Os dados reforçam que, mais do que a dinâmica operacional, a estrutura financeira da companhia segue no centro das atenções.
De acordo com o relatório do banco, o EBITDA recorrente da Braskem no 4TRI25 somou US$ 109 milhões, enquanto a empresa registrou consumo de caixa de US$ 206 milhões no trimestre. O desempenho reflete a continuidade de um ciclo de baixa prolongado no setor, além de custos elevados e menor utilização das plantas em algumas regiões.
Ciclo petroquímico segue pressionando resultados
O ambiente global continuou desfavorável no 4TRI25, com queda nos spreads petroquímicos e menor demanda, fatores que impactaram diretamente os resultados da Braskem. Segundo o release da companhia, o EBITDA consolidado caiu na comparação trimestral, pressionado principalmente pelo desempenho mais fraco no Brasil e resultados negativos nos Estados Unidos e Europa.
No mercado brasileiro, a redução na taxa de utilização das centrais petroquímicas, aliada à sazonalidade e à menor demanda por resinas e químicos, contribuiu para a queda do desempenho. Já nos EUA e Europa, o cenário de custos elevados e menor competitividade levou o segmento a registrar EBITDA negativo.

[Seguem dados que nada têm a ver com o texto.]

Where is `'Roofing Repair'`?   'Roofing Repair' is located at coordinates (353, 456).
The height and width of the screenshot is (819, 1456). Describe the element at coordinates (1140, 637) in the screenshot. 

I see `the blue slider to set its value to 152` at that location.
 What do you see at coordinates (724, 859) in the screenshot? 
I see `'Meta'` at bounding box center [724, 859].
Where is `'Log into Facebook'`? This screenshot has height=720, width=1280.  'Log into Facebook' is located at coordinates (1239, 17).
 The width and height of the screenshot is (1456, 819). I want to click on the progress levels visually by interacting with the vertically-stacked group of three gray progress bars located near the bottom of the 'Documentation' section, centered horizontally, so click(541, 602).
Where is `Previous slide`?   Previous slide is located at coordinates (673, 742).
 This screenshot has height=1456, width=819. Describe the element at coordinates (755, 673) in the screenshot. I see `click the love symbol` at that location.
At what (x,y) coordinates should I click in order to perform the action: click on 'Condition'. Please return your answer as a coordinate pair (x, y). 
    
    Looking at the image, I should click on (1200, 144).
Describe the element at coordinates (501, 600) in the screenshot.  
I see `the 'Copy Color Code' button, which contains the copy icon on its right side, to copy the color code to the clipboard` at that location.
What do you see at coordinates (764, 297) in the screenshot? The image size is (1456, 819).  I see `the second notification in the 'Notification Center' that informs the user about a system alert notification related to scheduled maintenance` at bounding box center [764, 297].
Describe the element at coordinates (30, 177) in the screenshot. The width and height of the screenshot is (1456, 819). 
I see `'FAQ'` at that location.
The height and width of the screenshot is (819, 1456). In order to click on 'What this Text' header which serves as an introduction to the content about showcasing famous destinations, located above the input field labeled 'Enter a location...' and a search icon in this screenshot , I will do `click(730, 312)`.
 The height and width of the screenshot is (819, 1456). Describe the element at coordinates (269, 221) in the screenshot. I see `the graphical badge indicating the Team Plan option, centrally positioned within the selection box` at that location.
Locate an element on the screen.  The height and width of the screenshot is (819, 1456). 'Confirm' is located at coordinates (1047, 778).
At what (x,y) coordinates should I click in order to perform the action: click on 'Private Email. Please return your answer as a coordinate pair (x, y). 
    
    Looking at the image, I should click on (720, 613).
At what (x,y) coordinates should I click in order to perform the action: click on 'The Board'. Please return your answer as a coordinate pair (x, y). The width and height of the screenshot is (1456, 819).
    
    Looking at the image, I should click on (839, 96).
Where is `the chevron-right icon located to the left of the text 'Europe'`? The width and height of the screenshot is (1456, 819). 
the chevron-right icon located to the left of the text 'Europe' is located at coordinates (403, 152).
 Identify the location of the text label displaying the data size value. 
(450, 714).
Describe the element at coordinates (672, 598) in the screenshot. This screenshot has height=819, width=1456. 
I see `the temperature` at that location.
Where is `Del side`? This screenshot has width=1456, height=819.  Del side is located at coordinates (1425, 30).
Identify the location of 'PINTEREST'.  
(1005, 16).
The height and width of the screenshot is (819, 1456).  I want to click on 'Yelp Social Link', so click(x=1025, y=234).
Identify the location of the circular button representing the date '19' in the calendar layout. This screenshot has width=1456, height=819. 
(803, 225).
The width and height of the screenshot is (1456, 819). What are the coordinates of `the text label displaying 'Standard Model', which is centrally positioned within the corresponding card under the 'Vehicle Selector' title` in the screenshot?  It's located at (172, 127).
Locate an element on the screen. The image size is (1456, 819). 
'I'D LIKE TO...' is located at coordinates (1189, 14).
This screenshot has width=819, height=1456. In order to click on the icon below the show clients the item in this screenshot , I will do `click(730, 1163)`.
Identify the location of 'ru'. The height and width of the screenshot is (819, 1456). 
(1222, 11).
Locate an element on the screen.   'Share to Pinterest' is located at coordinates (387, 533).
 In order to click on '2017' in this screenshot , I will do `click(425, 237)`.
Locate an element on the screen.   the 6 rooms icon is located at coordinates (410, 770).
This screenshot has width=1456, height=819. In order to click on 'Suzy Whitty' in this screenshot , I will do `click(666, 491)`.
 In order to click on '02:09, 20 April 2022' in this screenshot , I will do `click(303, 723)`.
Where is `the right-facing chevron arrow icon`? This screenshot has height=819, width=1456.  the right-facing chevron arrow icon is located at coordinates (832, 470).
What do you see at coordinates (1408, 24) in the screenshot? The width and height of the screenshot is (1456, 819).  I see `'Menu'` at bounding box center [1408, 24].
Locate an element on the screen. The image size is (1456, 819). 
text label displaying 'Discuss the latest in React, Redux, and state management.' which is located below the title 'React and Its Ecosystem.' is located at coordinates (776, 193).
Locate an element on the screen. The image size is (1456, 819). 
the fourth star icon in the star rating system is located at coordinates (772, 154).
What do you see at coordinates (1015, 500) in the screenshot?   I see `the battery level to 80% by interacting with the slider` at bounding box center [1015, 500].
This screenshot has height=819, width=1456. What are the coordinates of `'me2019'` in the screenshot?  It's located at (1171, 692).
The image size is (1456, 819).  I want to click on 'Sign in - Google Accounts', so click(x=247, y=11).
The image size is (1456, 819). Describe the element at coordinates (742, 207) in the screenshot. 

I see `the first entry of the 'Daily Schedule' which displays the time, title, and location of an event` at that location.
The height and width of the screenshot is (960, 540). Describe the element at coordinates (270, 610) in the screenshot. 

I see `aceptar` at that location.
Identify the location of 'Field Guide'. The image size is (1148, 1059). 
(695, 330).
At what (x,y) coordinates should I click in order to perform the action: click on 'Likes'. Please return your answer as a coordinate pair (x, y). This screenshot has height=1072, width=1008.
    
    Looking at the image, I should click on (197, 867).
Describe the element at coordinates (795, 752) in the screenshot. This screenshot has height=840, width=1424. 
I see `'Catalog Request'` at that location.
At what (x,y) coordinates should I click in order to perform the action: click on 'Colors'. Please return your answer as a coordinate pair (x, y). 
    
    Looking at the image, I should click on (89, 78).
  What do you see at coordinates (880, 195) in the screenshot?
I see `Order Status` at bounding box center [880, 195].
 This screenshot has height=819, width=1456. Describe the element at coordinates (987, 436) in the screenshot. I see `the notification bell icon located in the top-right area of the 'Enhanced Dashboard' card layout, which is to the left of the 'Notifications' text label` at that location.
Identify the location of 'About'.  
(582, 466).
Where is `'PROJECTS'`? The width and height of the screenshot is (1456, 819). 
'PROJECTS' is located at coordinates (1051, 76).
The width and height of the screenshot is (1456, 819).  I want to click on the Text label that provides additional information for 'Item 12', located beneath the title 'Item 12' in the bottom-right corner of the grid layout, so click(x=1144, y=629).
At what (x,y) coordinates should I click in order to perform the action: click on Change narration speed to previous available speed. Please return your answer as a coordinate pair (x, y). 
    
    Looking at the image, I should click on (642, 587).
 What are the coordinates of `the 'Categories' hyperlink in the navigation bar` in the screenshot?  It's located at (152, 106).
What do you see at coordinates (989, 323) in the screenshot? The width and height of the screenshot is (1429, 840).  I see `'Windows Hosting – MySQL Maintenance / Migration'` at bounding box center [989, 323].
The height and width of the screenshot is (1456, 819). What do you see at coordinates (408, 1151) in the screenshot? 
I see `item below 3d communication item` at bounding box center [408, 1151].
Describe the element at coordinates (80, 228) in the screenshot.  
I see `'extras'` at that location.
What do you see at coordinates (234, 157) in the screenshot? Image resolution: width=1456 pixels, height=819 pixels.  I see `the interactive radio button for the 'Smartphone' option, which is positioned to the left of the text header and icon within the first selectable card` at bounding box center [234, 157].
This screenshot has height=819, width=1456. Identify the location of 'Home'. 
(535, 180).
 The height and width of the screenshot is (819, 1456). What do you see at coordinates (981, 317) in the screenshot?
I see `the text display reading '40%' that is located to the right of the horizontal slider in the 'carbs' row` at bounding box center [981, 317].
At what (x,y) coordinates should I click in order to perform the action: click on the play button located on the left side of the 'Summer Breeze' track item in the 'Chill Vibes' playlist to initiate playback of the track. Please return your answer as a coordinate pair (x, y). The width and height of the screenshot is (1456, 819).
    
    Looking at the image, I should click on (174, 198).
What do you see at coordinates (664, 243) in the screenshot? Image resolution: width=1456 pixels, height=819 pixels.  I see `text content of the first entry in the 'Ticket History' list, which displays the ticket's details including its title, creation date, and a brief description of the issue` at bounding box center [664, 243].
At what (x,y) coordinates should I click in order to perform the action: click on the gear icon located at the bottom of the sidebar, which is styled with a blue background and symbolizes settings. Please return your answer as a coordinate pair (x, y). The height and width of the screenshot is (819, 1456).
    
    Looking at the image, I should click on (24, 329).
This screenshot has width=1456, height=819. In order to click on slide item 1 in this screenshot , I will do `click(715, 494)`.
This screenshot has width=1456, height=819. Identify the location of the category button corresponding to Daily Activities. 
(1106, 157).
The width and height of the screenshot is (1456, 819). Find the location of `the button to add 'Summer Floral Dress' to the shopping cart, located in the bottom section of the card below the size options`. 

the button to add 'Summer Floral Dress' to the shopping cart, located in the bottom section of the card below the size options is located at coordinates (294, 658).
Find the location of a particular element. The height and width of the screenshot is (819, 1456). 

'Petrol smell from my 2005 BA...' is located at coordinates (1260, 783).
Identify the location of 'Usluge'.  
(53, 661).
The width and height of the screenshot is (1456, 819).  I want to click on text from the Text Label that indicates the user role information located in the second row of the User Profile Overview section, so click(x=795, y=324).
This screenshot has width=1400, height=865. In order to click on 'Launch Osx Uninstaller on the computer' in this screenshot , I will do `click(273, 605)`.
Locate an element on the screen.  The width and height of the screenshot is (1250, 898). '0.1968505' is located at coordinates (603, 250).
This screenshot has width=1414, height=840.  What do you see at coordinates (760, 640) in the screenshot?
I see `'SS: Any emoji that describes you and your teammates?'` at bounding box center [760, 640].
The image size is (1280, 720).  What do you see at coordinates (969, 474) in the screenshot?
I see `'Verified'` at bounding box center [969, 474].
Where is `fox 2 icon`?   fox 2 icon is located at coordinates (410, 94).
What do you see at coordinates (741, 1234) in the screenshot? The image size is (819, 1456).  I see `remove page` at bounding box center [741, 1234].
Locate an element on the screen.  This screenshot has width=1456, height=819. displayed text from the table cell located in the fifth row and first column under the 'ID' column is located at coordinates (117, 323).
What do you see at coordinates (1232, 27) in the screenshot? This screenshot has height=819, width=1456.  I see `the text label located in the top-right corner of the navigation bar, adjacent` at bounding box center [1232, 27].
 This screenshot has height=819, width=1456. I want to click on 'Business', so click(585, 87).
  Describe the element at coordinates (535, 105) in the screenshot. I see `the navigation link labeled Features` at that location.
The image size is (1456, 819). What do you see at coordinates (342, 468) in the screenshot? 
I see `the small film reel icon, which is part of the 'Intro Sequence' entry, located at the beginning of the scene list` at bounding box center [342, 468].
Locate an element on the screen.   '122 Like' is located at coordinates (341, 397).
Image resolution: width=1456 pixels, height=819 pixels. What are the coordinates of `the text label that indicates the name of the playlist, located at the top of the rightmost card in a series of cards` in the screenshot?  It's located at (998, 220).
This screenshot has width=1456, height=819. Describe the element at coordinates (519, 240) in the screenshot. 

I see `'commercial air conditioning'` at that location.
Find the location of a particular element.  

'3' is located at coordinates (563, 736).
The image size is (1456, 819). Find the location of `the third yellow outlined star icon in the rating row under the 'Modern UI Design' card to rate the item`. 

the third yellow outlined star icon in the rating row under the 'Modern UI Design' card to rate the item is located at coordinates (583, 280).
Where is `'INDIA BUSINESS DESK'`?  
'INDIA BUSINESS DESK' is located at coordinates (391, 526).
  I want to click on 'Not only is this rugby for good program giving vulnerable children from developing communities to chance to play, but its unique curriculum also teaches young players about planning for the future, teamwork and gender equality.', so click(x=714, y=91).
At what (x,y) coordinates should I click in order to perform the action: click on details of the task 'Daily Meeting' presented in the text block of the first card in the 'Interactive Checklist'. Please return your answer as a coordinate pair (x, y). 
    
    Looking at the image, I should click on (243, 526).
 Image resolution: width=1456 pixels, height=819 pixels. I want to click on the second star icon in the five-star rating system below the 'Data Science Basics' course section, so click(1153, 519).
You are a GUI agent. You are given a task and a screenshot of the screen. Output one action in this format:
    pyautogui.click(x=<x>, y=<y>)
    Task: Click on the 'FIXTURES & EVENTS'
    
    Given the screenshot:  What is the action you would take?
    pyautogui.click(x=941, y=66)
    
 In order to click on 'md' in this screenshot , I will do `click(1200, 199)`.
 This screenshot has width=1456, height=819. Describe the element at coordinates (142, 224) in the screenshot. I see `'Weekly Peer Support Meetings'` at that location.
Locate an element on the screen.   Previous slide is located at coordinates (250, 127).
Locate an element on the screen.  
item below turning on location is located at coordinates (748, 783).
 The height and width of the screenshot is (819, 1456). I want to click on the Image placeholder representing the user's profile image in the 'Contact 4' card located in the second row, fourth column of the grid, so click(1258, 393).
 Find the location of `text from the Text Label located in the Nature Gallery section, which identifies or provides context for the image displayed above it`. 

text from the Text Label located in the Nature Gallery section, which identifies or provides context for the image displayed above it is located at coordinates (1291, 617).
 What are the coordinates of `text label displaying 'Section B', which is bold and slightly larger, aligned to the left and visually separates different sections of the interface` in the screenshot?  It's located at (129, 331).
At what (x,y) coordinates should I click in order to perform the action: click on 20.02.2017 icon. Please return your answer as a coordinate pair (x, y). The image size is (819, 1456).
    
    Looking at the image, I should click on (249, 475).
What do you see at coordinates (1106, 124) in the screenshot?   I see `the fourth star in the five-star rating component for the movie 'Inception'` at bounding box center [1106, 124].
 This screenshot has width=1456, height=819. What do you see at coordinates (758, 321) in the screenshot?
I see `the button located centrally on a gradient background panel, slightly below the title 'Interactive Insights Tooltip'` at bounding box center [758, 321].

Apesar disso, o México apresentou melhora sequencial, impulsionado pelo aumento da disponibilidade de matéria-prima e maior taxa de utilização das plantas, o que ajudou parcialmente a compensar o cenário mais adverso em outras regiões.
Queima de caixa e pressão financeira
Um dos principais pontos de atenção no resultado da Braskem no 4TRI25 foi a forte queima de caixa. O consumo de US$ 206 milhões reflete não apenas o resultado operacional mais fraco, mas também despesas financeiras relevantes, investimentos e pagamentos relacionados ao caso de Alagoas.
Além disso, a alavancagem segue elevada. A dívida líquida atingiu cerca de US$ 7,5 bilhões, com uma relação dívida líquida/EBITDA de aproximadamente 14,7 vezes, nível considerado alto e que limita a flexibilidade financeira da companhia.
Embora a posição de caixa tenha melhorado após a captação de uma linha de crédito rotativa de US$ 1 bilhão, a liquidez ainda é vista como restrita, especialmente diante de vencimentos relevantes previstos para 2026.
Reestruturação e risco para acionistas
Mais do que os números operacionais, o foco dos investidores deve continuar voltado para a possível reestruturação da Braskem. Segundo o BTG, há expectativa de medidas como conversão de dívida em capital ou injeção de recursos, alternativas que podem melhorar a liquidez no curto prazo.
Por outro lado, essas iniciativas trazem risco de diluição para acionistas minoritários, o que adiciona incerteza ao case de investimento. O banco mantém visão cautelosa, destacando que o cenário ainda depende de uma combinação de recuperação operacional e ajustes na estrutura de capital.
Mesmo com possíveis melhorias pontuais, como preços mais favoráveis no Brasil e efeitos sazonais positivos, o relatório indica que o mercado tende a manter atenção redobrada sobre a capacidade da Braskem de atravessar o ciclo de baixa com equilíbrio financeiro.